------ The data

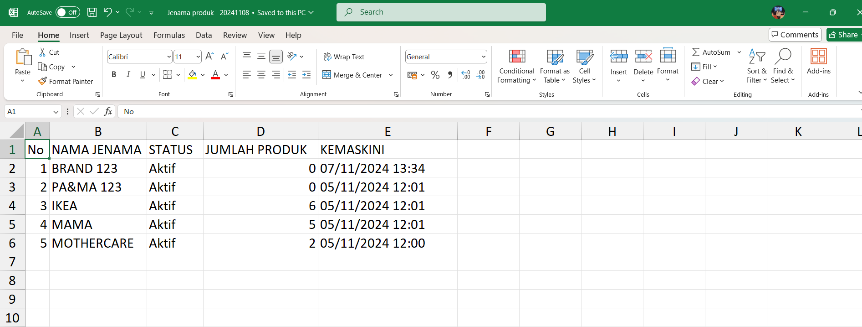Toggle the AutoSave switch
Screen dimensions: 862x327
67,12
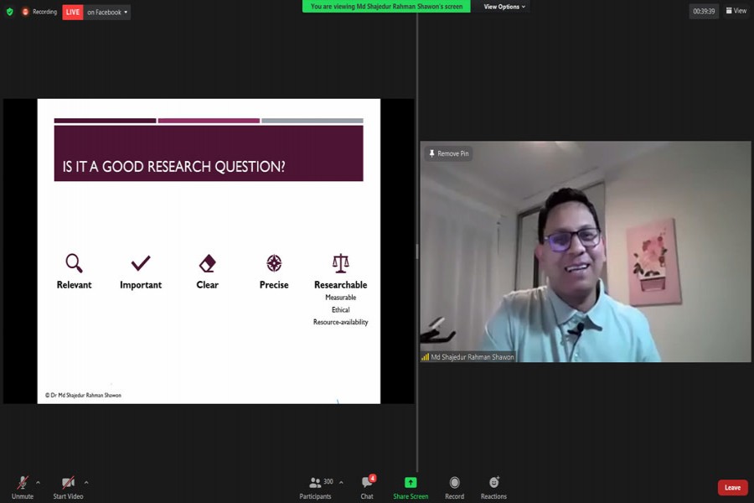Open the on Facebook streaming menu
754x503 pixels.
click(x=101, y=12)
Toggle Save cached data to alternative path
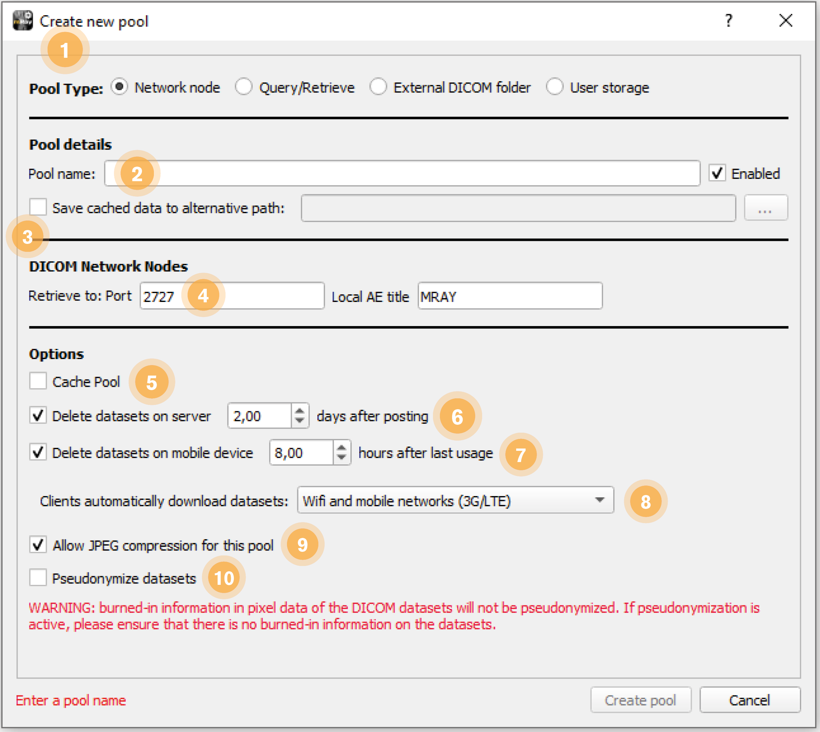This screenshot has width=820, height=732. point(38,207)
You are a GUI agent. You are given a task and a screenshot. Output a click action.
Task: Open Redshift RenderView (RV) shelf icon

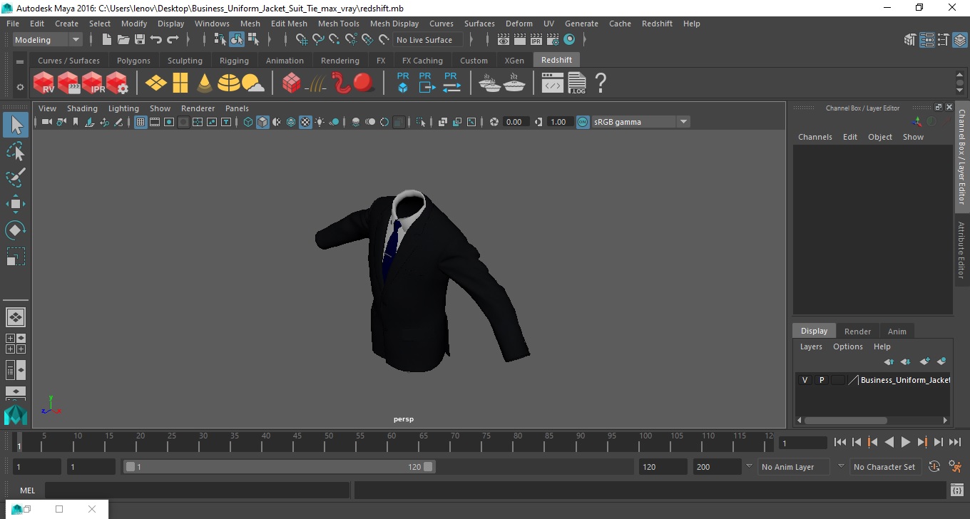[x=44, y=83]

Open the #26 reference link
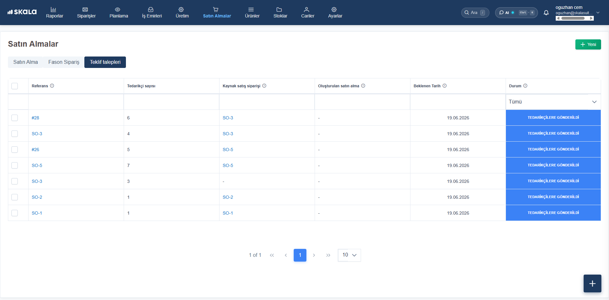[x=36, y=150]
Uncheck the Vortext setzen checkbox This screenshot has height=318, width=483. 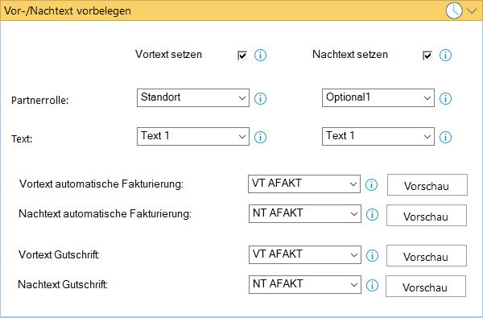click(x=242, y=56)

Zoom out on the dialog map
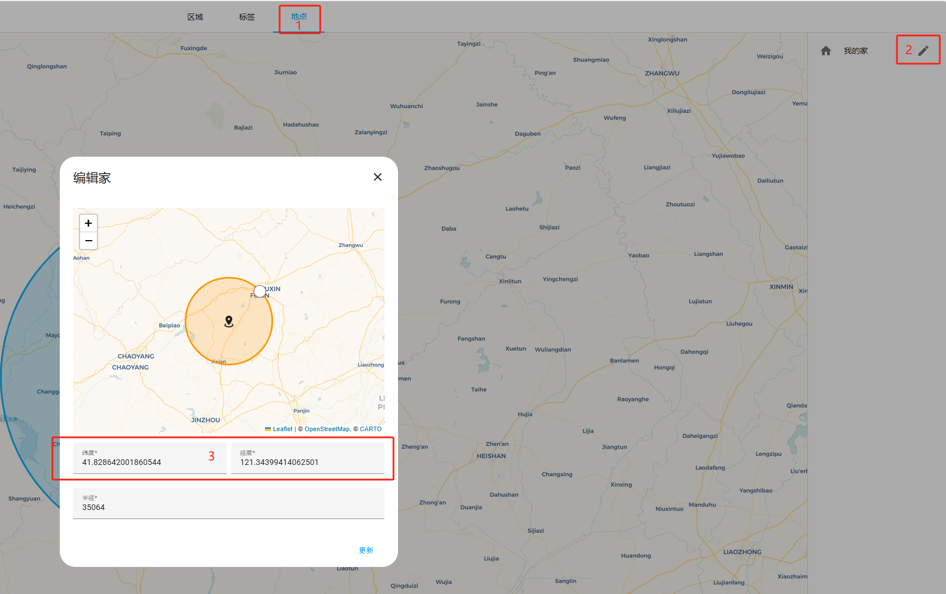pyautogui.click(x=89, y=241)
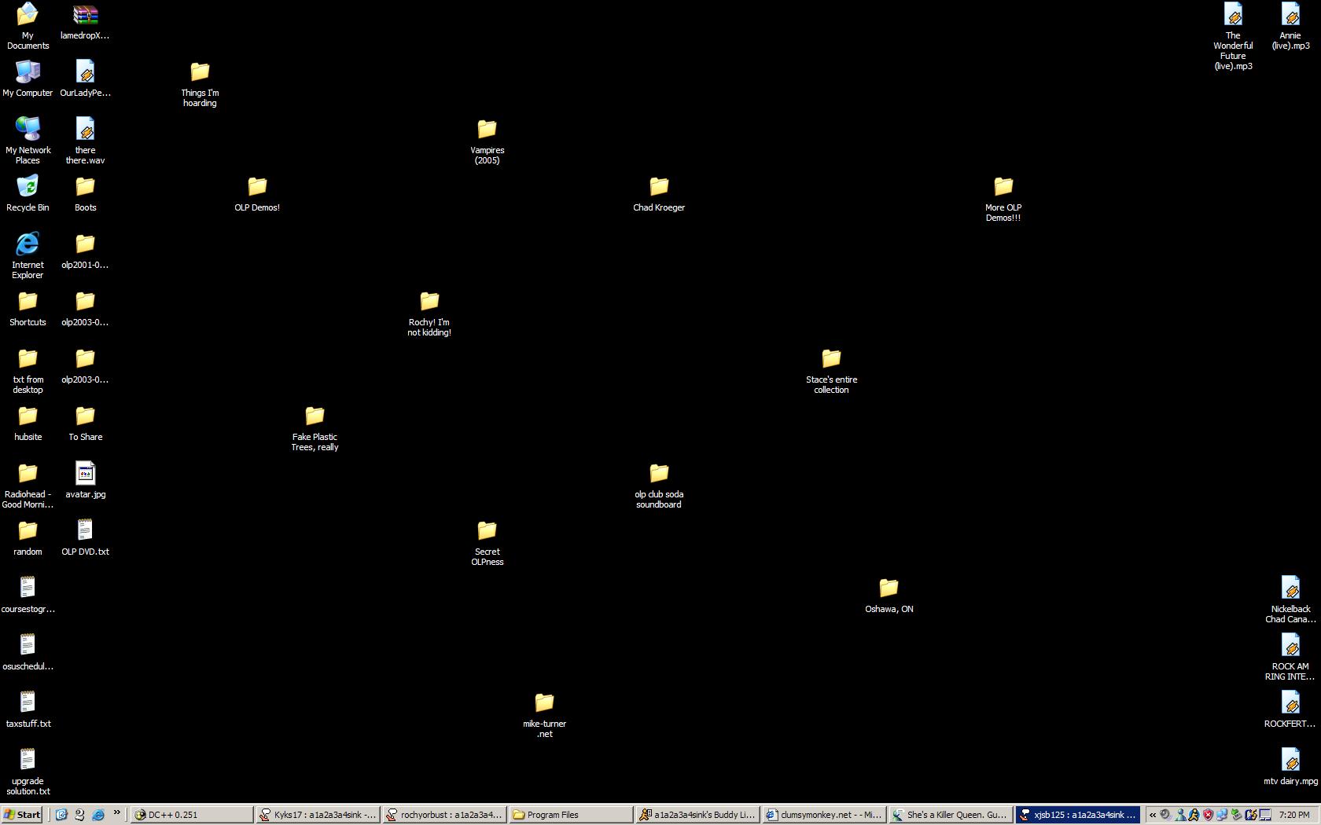Image resolution: width=1321 pixels, height=825 pixels.
Task: Switch to the Program Files taskbar window
Action: 570,815
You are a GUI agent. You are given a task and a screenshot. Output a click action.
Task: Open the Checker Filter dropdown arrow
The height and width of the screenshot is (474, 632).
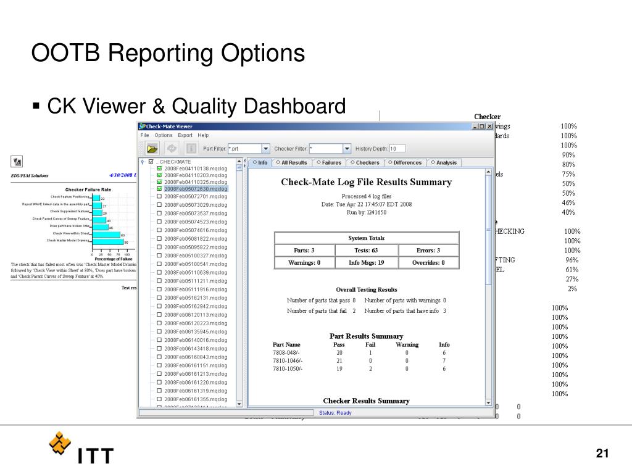(x=347, y=149)
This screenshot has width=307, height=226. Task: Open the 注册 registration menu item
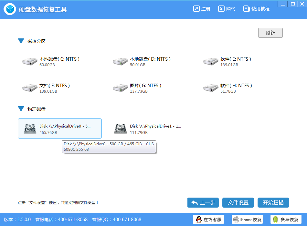click(x=202, y=9)
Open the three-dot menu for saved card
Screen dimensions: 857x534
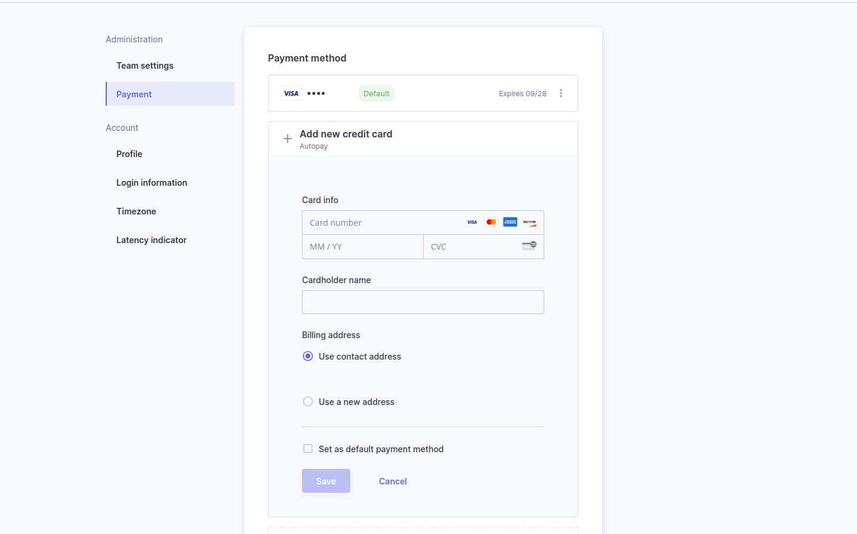click(561, 93)
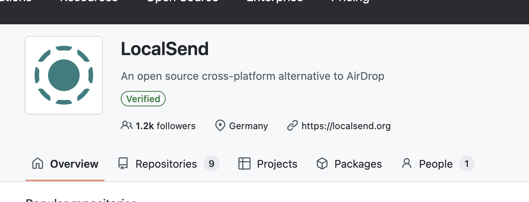Click the chain link icon beside the website URL
This screenshot has width=529, height=202.
pyautogui.click(x=293, y=126)
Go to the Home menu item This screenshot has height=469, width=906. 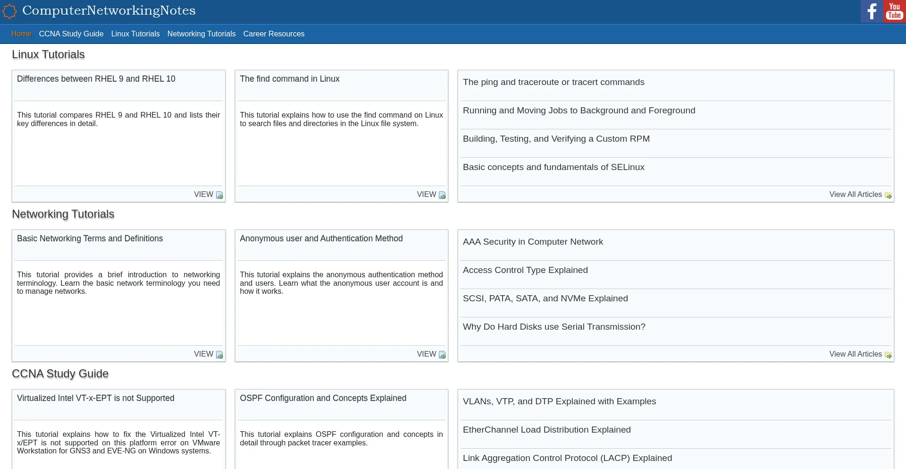click(21, 34)
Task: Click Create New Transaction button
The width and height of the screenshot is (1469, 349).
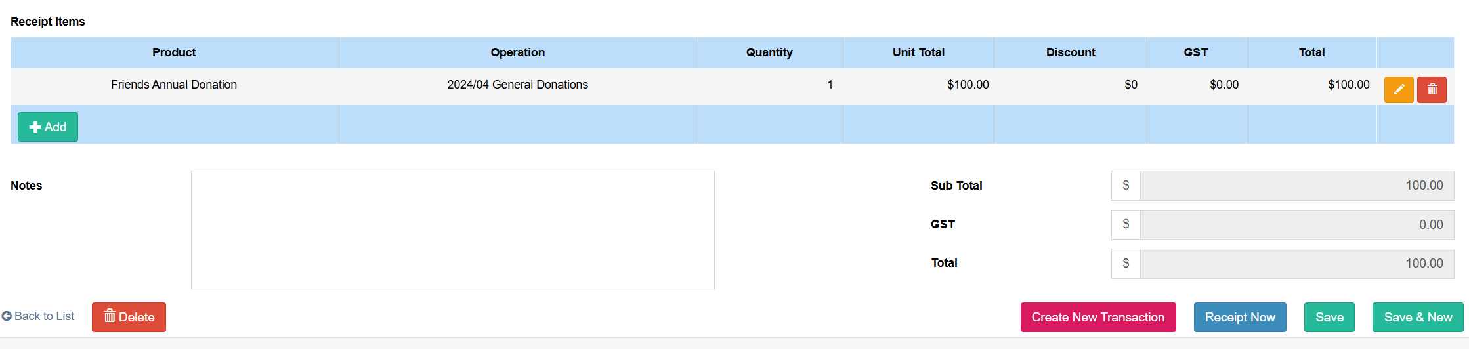Action: (x=1098, y=317)
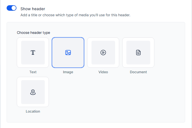Viewport: 192px width, 128px height.
Task: Click the Show header label text
Action: click(33, 9)
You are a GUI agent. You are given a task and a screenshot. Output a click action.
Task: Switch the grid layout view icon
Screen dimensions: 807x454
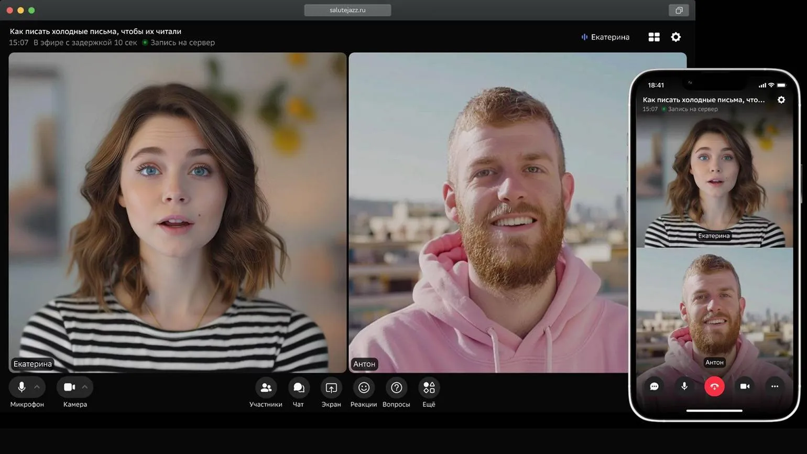pyautogui.click(x=654, y=37)
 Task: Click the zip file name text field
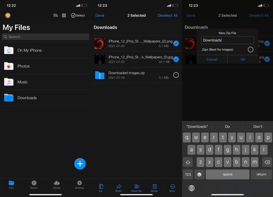(227, 40)
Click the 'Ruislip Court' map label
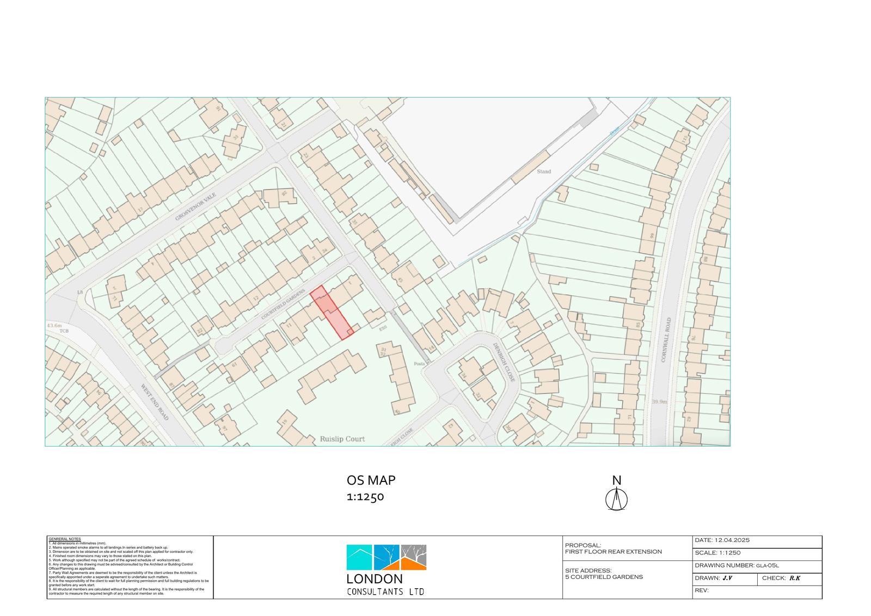Image resolution: width=871 pixels, height=616 pixels. point(342,439)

------------

## [Brief]
Restate, word for word and without pictures, the lines from the line containing "Task: Click the zip file name text field" to the last line of the records above.

## [Problem solution]
 Task: Click the zip file name text field
(227, 40)
Click the 'Ruislip Court' map label
Image resolution: width=871 pixels, height=616 pixels. point(342,439)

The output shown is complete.